Devido a ansiedade ― essa gerada justamente pela falta do sono ― seu corpo
rolava na cama, a fim de encontrar uma posição confortável suficiente para
presenteá-lo com um adormecer tranquilo. Ao seu lado, sua esposa repousava em
sono profundo e nem mesmo reparava na agitação de seu marido. Ele, percebendo
que poderia incomodá-la se continuasse insistindo naquela situação, decidiu
deixar a cama até que a vontade de dormir retornasse.
Vitor foi lentamente até a sala.
Acendeu as luzes brancas que lhe ofuscaram a visão a princípio. Nesse instante,
não mais poderia ser comparado ao gato preto do início, mas sim a um senhor bem
desperto, ainda que letárgico. Sem saber muito bem como reagir a insônia, que
lhe afetava os ânimos, sentou-se no sofá e tentou respirar conscientemente e de
forma calma. Nessas suas crises, além da ausência de sono, seu coração parecia
bater mais rápido, e um calor subia-lhe pelo corpo, apesar do friozinho da
madrugada.
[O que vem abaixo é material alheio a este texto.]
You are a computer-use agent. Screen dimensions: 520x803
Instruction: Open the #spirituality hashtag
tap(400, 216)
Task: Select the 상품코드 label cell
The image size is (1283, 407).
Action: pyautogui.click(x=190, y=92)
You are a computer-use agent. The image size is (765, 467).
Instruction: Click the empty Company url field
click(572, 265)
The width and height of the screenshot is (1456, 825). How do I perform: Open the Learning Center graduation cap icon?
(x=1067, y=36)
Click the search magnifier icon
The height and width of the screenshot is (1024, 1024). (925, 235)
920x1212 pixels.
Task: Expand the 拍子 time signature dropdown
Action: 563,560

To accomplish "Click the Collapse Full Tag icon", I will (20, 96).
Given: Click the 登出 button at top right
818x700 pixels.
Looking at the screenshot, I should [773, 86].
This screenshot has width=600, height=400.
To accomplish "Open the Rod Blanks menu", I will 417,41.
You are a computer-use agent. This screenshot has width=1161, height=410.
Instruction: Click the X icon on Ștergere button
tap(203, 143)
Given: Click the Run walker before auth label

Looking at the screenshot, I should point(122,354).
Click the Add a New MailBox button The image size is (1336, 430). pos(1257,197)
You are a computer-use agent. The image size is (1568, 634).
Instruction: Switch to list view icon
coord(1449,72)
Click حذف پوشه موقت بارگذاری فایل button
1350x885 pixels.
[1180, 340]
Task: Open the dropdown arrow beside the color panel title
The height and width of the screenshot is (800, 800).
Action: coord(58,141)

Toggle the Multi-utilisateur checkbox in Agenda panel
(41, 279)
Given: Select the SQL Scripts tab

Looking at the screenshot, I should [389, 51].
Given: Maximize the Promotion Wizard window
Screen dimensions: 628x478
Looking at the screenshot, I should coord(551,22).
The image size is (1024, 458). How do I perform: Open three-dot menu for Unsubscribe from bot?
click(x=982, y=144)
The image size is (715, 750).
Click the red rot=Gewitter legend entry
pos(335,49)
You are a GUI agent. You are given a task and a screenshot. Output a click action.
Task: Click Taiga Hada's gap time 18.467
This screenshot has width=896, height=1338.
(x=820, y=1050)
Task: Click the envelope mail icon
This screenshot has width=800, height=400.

Em tais momentos ele acreditava que a respiração poderia ajudá-lo a
sentir-se melhor e, de fato, talvez essa fosse a única técnica que
verdadeiramente funcionava.
Contudo, com a respiração adequada
ele conseguia apenas resolver um dos problemas enquanto o outro se
intensificava. Até aquele momento a causa de suas insônias era uma incógnita.
Especialistas diziam ser a idade, todavia, deveria existir um motivo maior para
isso. Ao menos algo ele já sabia: tinha medo do escuro, da noite em sua
completude. Porém, esse medo foi gerado justamente pela falta de sono e não
fora a causa real do problema. A questão é que após uma noite mal dormida isso
crescia e estendia-se para as demais noites. Passava todo o dia cogitando se
ele conseguiria dormir ou não durante a noite e esses pensamentos invadiram-no
tanto, até que, por fim, ele criara repulsa pelo anoitecer. Agitava-se mais ao
ver o sol se pondo no horizonte. E, então, depois de adormecer, acordava
somente após de uma hora de sono como se a manhã tivesse chegado.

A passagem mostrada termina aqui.